Keluarga Herdin terus menuntut Pemda Manggarai tentang surat keputusan pengadilan yang menyatakan tanah tersebut sudah sah milik pemda, sebab menurut mereka siapapun tidak boleh melakukan aktivitas di tanah yang sedang diperkarakan sebelum ada keputusan final dan mengikat dari pengadilan.
“Surat dari pengadilannya tidak ada, pemerintah tak punya sertifikat, hanya ada dokumen yang tak jelas. Kami menilai tindakan pemerintah hari ini adalah cara yang brutal. Pemerintah tidak baik, kami tetap lawan ini,” tandas Herdin.
Tak puas ia pun bersumpah dengan menjilat tanah sembari mengutuk keras tindakan pemda.

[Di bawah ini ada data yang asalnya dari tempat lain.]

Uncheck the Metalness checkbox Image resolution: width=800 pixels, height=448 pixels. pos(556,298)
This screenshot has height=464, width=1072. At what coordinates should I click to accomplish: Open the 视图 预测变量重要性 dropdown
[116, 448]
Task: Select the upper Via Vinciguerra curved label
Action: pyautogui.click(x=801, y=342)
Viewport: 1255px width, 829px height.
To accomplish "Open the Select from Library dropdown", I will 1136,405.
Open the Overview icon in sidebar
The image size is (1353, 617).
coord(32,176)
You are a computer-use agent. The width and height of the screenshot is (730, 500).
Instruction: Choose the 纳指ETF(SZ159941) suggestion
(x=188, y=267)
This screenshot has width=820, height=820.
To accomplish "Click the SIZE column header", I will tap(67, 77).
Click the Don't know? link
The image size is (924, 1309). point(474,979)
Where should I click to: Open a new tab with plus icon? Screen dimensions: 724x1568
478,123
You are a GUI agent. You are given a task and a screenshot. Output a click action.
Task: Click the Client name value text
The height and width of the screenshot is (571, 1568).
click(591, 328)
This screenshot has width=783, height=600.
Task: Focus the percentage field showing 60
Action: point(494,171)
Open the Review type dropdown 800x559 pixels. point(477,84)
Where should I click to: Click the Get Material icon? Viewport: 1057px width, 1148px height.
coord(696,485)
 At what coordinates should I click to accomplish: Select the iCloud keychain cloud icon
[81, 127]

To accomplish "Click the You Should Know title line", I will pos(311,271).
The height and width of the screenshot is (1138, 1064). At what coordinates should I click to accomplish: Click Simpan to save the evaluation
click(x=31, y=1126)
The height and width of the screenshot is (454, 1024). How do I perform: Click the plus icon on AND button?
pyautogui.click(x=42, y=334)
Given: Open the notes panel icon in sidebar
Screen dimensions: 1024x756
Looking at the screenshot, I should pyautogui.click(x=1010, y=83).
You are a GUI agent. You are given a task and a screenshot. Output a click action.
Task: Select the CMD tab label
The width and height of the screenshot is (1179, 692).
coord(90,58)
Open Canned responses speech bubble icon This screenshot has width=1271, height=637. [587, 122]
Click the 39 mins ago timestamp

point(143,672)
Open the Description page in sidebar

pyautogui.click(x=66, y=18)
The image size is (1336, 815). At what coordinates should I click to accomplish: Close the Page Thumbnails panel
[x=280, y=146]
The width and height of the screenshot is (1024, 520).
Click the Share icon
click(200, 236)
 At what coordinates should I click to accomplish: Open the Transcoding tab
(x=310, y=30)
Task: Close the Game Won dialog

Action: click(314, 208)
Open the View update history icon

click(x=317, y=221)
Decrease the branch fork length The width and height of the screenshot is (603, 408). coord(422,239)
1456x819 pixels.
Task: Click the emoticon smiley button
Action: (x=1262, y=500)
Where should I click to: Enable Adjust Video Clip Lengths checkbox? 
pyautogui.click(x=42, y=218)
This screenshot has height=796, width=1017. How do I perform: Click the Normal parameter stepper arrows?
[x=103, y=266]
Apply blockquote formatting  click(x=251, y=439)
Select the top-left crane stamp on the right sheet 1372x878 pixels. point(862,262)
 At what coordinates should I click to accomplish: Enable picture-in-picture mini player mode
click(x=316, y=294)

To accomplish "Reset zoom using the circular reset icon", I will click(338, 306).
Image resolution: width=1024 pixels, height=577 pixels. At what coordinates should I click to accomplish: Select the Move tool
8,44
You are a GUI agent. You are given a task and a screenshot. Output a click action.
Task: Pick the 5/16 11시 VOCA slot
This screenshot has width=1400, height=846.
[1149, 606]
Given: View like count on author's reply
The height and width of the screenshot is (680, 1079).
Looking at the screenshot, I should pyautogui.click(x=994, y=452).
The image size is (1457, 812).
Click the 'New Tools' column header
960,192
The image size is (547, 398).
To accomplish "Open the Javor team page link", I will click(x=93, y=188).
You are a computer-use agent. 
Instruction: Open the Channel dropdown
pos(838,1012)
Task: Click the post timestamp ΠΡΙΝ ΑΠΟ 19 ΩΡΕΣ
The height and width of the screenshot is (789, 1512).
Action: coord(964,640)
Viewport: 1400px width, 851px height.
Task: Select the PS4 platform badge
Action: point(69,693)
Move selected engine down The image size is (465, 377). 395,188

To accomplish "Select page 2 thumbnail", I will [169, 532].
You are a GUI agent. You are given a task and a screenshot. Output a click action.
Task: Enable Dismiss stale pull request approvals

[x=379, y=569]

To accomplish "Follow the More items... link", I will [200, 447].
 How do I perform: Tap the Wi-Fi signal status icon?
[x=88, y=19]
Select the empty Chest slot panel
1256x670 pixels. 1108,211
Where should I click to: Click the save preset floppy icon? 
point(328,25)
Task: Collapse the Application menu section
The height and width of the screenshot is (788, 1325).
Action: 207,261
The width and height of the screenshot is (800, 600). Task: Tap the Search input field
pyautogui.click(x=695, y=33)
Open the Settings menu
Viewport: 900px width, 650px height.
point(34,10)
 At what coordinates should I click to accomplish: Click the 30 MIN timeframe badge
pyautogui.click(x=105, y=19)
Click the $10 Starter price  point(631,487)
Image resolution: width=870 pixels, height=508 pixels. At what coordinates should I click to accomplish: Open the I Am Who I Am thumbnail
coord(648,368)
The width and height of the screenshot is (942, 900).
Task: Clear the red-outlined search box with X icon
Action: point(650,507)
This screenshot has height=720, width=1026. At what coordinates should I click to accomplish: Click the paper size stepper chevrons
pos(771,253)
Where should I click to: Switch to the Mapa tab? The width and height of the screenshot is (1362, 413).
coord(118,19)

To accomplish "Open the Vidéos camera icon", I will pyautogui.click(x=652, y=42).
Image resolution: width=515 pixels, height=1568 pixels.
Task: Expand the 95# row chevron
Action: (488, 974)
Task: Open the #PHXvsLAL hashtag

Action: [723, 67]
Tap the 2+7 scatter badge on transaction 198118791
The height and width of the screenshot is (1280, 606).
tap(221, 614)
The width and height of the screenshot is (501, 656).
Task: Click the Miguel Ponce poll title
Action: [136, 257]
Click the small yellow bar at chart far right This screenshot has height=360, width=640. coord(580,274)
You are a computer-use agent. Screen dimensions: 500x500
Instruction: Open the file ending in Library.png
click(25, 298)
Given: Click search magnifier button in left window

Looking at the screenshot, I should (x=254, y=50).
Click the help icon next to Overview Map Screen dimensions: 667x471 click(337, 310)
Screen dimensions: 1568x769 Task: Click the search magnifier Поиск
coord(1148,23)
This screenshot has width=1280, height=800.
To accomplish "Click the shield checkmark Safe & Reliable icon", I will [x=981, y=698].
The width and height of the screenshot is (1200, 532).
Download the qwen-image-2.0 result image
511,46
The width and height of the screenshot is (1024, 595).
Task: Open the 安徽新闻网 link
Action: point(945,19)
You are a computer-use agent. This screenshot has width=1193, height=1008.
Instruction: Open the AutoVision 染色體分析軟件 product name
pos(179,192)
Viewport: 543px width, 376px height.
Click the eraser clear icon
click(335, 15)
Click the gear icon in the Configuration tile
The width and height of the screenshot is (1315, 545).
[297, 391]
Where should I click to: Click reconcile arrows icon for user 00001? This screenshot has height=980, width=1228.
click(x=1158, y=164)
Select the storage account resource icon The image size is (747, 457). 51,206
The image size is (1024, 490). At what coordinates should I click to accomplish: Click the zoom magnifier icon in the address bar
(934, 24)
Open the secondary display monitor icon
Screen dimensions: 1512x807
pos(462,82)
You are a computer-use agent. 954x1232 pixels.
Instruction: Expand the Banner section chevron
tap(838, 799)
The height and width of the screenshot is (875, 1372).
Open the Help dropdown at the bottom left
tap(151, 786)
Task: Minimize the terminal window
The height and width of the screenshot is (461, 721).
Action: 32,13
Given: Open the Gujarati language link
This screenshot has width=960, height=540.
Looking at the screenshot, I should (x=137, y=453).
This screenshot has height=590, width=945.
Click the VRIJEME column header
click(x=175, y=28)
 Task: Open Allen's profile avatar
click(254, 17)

“Sesuai dengan sumpah janji Raja Goa dan Raja Bima di mana pada waktu itu tidak boleh menindas Raja Goa. Kalau menindas maka terjadi sumpah dan sumpahnya itu lidah ke pantat, pantat ke lidah. Siapa yang berani mengambil hak kami maka akan rasakan itu. Demi Allah saya bersumpah,” ungkap Herdin sembari menjilat tanah.
Puncak dari segala keributan terjadi di tanah yang diklaim Haji Arifin Manasa saat ekskavator juga hendak menggusur pilar.